Федор Васильевич ответил:
— Я хожу в бархатном пиджаке и белых брюках потому, что у меня ничего большее нет.
Однако выданный ему спецхалат Федор Васильевич не надевал. Это навело Владимира Петровича, самозабвенно любившего порядок, на подозрение, что Федор Васильевич халатно относится к делу ночного воспитания.
Подтверждение халатности Владимир Петрович усмотрел также в бороде, которую ночвос Прораков холил и причесывал раз в десять минут расчесочкой на прямой пробор, что делало его ужасно похожим на царя Александра III.
Дореволюционный вид и мелодии прошлых лет, беспрестанно насвистываемые ночвосом, в конце концов так насторожили директора интерната, что в приказном порядке в двадцать четыре часа Владимир Петрович велел Федору Васильевичу бороду сбрить.
— Я не могу сбрить бороду, — заупрямился Федор Васильевич. — У меня подбородок безвольный.
— Вы столько лет ходите с бородой, может, он у вас вырос! — отрезал Владимир Петрович.
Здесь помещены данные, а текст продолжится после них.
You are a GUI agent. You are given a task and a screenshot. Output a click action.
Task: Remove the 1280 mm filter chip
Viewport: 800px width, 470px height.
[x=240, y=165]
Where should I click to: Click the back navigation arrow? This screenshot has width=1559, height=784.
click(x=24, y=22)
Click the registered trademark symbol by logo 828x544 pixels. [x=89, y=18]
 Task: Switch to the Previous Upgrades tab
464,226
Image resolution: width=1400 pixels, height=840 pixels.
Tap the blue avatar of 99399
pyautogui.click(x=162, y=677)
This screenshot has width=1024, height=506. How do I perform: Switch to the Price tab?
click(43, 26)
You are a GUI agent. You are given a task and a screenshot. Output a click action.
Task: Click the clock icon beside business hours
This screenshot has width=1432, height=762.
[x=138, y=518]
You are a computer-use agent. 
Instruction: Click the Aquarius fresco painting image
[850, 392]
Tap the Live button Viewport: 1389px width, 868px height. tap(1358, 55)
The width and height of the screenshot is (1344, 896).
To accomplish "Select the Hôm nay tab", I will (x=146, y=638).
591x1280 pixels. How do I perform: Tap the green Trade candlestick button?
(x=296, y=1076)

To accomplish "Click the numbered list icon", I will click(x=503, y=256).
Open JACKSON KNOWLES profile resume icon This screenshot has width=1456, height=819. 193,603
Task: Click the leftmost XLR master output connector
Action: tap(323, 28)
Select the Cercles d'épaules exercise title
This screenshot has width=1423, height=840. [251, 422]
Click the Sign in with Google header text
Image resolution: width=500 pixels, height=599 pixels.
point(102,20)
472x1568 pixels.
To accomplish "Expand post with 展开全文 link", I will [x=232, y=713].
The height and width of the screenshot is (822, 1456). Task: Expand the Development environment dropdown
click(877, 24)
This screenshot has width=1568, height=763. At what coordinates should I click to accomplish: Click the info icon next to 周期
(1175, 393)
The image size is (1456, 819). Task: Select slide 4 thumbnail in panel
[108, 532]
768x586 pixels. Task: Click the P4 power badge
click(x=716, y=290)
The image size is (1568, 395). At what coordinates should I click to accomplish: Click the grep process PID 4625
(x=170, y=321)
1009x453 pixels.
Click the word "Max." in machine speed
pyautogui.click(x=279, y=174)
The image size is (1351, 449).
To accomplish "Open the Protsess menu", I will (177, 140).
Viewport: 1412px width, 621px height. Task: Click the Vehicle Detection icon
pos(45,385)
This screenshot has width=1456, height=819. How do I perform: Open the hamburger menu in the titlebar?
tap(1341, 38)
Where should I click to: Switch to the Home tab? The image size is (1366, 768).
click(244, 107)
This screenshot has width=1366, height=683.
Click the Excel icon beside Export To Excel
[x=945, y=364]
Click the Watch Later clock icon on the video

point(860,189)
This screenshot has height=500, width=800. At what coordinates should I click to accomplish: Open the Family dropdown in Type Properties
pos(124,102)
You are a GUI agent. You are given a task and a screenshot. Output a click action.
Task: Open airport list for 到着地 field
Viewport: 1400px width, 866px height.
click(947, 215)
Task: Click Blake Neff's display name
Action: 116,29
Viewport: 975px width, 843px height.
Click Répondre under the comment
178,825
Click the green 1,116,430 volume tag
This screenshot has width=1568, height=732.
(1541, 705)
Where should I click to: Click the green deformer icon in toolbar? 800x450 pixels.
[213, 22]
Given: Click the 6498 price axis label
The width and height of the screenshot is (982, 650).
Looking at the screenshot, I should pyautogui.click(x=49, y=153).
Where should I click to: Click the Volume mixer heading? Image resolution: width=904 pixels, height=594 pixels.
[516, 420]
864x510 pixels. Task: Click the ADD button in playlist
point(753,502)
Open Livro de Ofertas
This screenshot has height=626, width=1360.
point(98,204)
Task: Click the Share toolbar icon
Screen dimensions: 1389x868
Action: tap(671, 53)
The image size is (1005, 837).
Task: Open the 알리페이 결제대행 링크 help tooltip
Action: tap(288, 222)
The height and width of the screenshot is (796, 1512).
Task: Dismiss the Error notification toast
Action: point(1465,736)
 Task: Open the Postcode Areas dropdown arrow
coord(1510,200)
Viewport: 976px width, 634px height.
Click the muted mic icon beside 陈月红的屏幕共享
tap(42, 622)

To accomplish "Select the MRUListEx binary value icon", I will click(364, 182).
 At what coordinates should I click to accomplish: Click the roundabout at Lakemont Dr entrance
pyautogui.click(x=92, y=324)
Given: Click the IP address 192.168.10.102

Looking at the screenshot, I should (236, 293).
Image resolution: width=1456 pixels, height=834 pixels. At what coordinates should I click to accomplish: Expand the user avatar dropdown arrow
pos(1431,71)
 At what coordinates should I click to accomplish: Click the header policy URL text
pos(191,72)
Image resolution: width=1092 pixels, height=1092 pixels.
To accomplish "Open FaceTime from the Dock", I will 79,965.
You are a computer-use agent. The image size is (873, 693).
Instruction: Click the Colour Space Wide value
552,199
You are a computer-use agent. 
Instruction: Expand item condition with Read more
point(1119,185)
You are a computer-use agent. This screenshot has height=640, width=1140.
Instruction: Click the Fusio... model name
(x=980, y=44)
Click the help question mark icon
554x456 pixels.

Федор Васильевич подчинился, оставив усики в стиле танго, как у аргентинского бандита. Плюс к усикам, на всякий пожарный, он резко усилил служебное рвение.
Прораков и прежде в отношении к воспитанникам проповедовал крайнюю суровость. Теперь в него вселился сам черт. От спальни к спальне он двигался бесшумно, ничем не обнаруживая своего присутствия, следил, преследовал, ловил с поличным, без зазрения совести подслушивал под дверью, а после, мобилизовав весь опыт опереточного артиста — по голосу! — обнаруживал говоруна и, торжествуя, обрушивал на его голову наказание трудом.
Так и на этот раз в полутьме он безошибочно взял курс на узкое пространство между кроватями Шуры и Женьки.
— Ну-с? — произнес Федор Васильевич первую реплику отработанной пьесы выволочки и оперся рукой о тумбочку. Дальше он должен был скульптурно замереть, выдерживая зловещую паузу.
Но этот выигрышный эпизод скомкал Федору Васильевичу жилистый кусочек сырокопченой грудинки, который Конопихина, не дожевав, аккуратно положила на тумбочку.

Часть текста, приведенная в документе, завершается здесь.